Render everything from the line containing "actors [313, 372]" down to the end of the records, that line included, as a two-column CSV with the headers word and coordinates. Use one row per record, with each value in its own quoted field and line breaks replaced by spaces, and leave the pictures out.

**Records on locating elements on screens**.
● ● ●
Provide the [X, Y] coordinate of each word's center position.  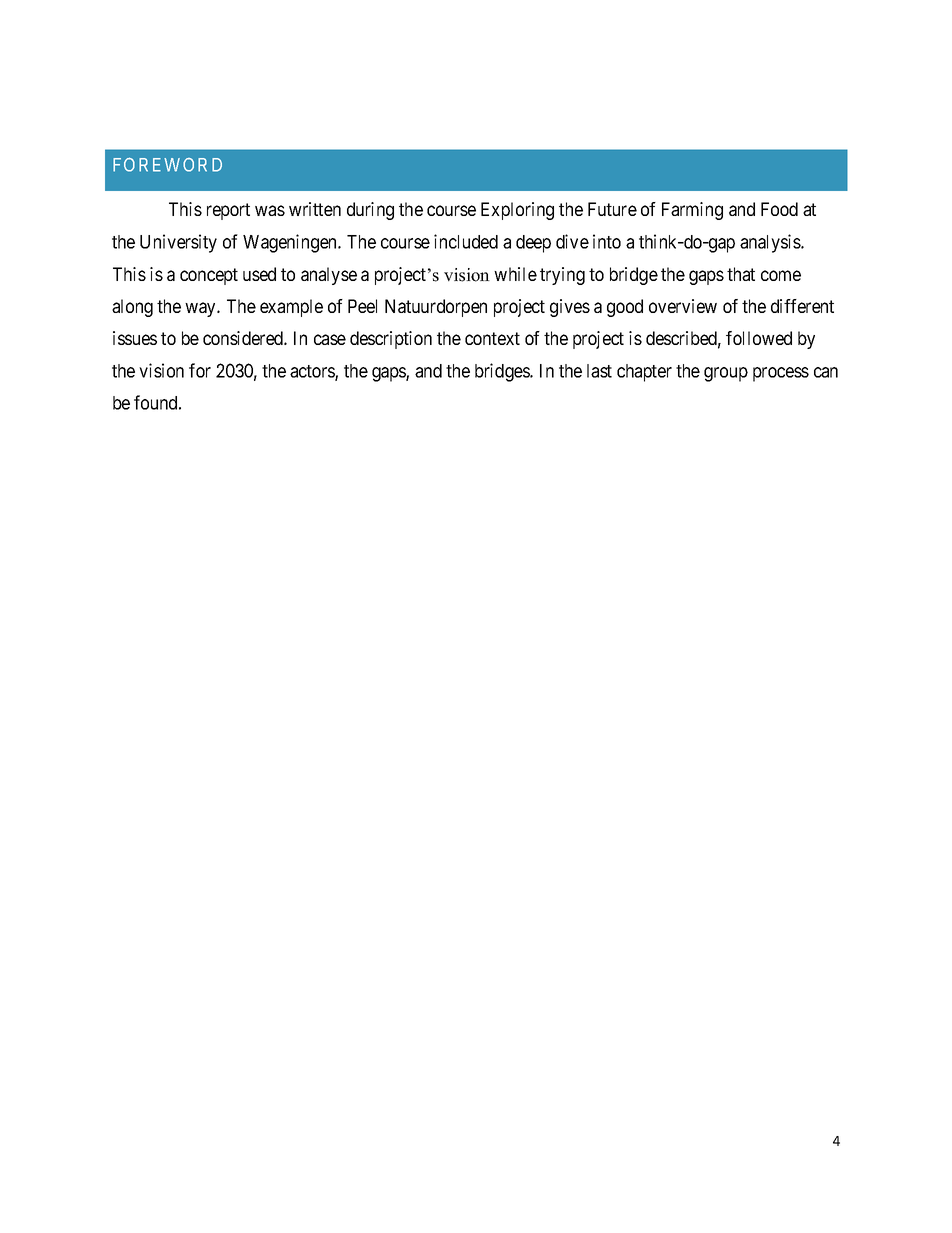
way [201, 309]
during [370, 211]
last [599, 371]
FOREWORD [167, 164]
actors [313, 372]
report [228, 211]
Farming [692, 211]
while [515, 274]
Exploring [517, 211]
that [741, 274]
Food [779, 209]
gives [570, 308]
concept [209, 276]
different [802, 306]
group [726, 374]
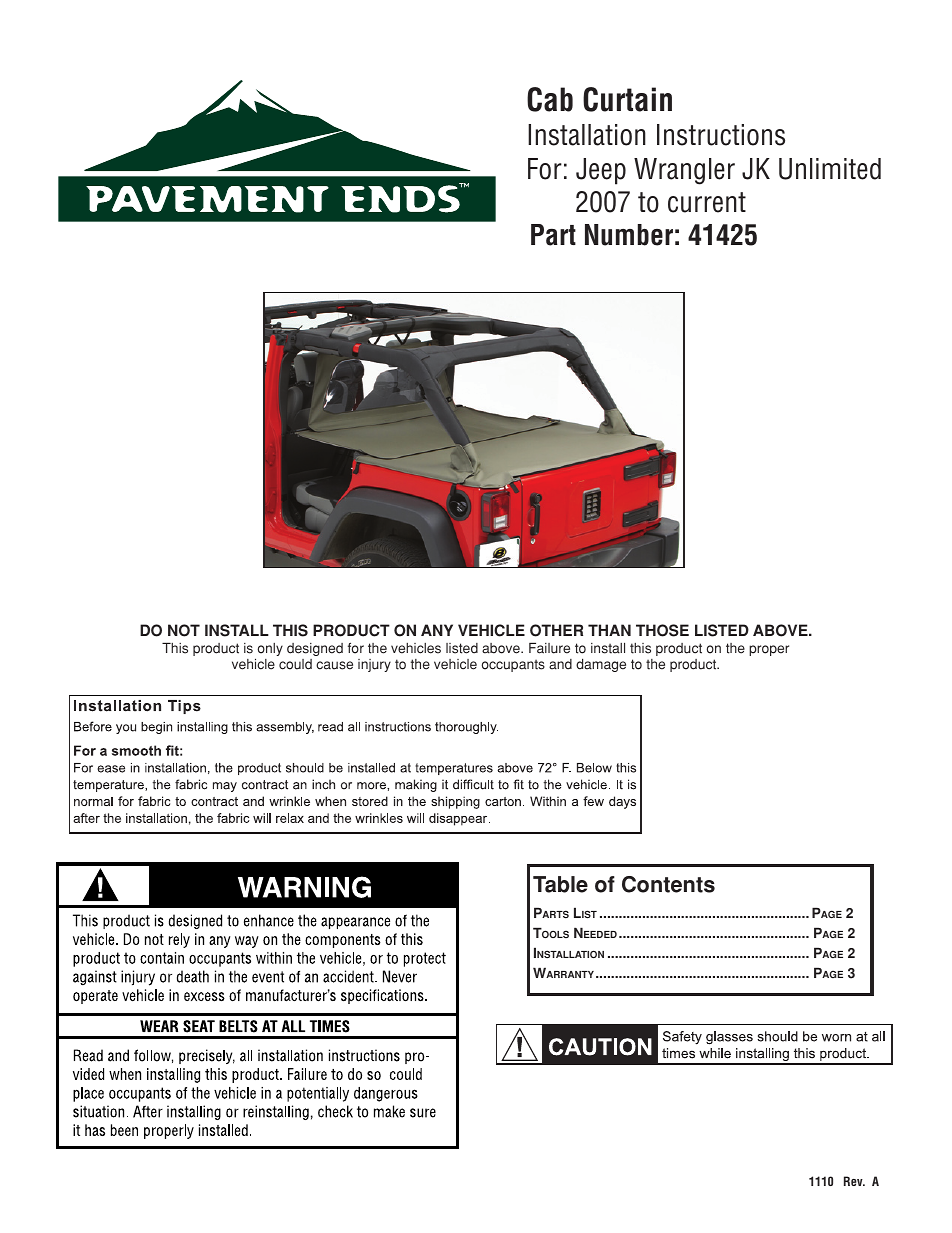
● ● ●
**Finished task**.
word,coordinates
"actors","[313, 372]"
"report","[228, 211]"
"Farming","[692, 211]"
"while","[515, 274]"
"Exploring","[517, 211]"
"that","[741, 274]"
"Food","[779, 209]"
"gives","[570, 308]"
"concept","[209, 276]"
"different","[802, 306]"
"group","[726, 374]"